REQUIREMENT | Among the entries, find the lines with the string "width" and copy them.

TASK INPUT |
........

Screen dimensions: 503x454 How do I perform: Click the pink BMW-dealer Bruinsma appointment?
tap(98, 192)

........

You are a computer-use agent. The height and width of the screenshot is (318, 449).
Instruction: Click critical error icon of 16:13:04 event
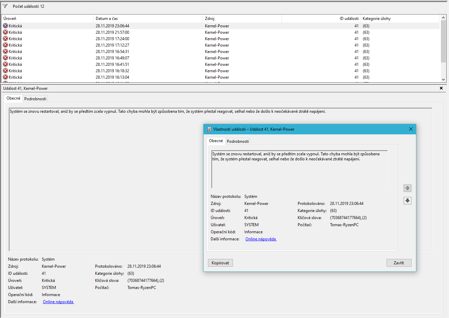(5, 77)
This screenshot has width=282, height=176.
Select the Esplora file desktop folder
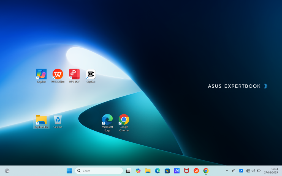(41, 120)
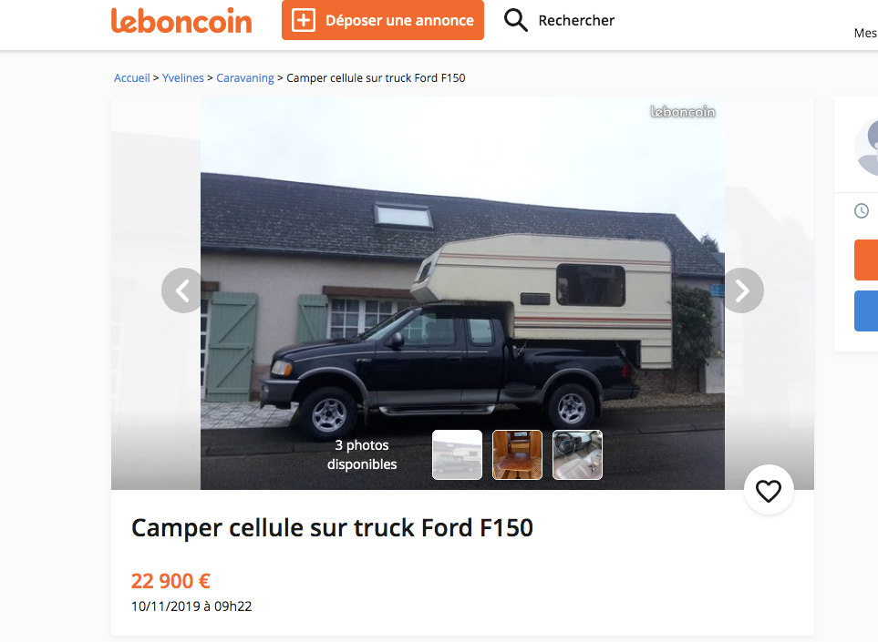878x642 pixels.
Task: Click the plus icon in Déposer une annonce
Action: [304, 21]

........

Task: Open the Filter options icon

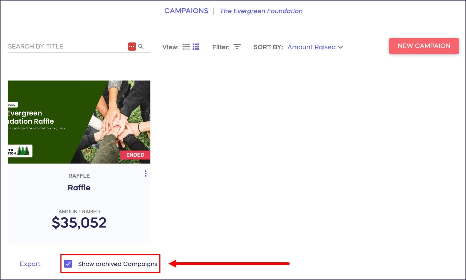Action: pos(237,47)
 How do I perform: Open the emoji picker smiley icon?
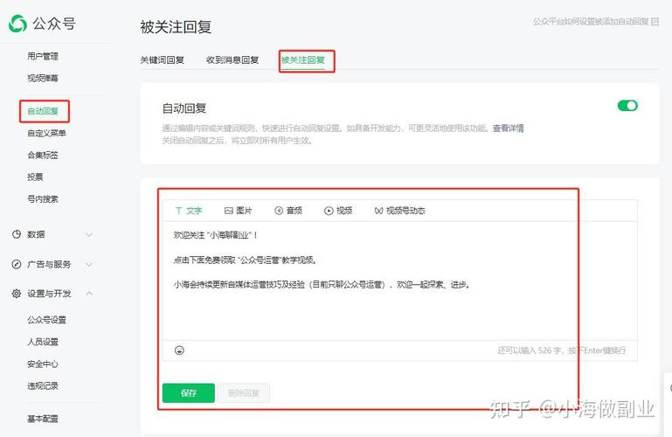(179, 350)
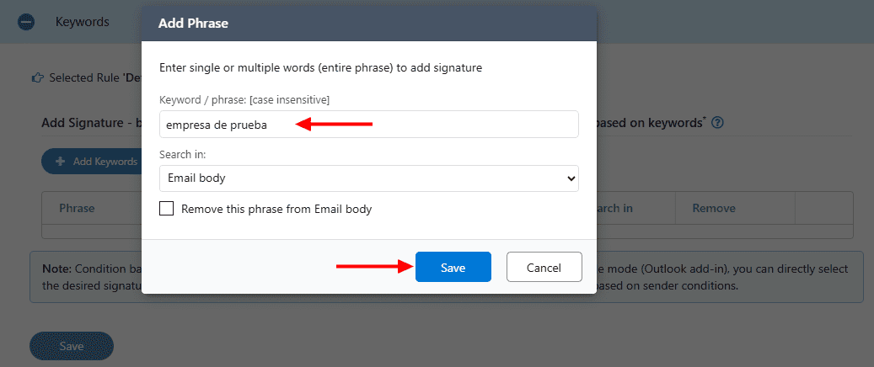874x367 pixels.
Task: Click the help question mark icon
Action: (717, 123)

........

OUTPUT FOR THIS EXERCISE |
You are a computer-use agent. The height and width of the screenshot is (318, 449).
This screenshot has width=282, height=176.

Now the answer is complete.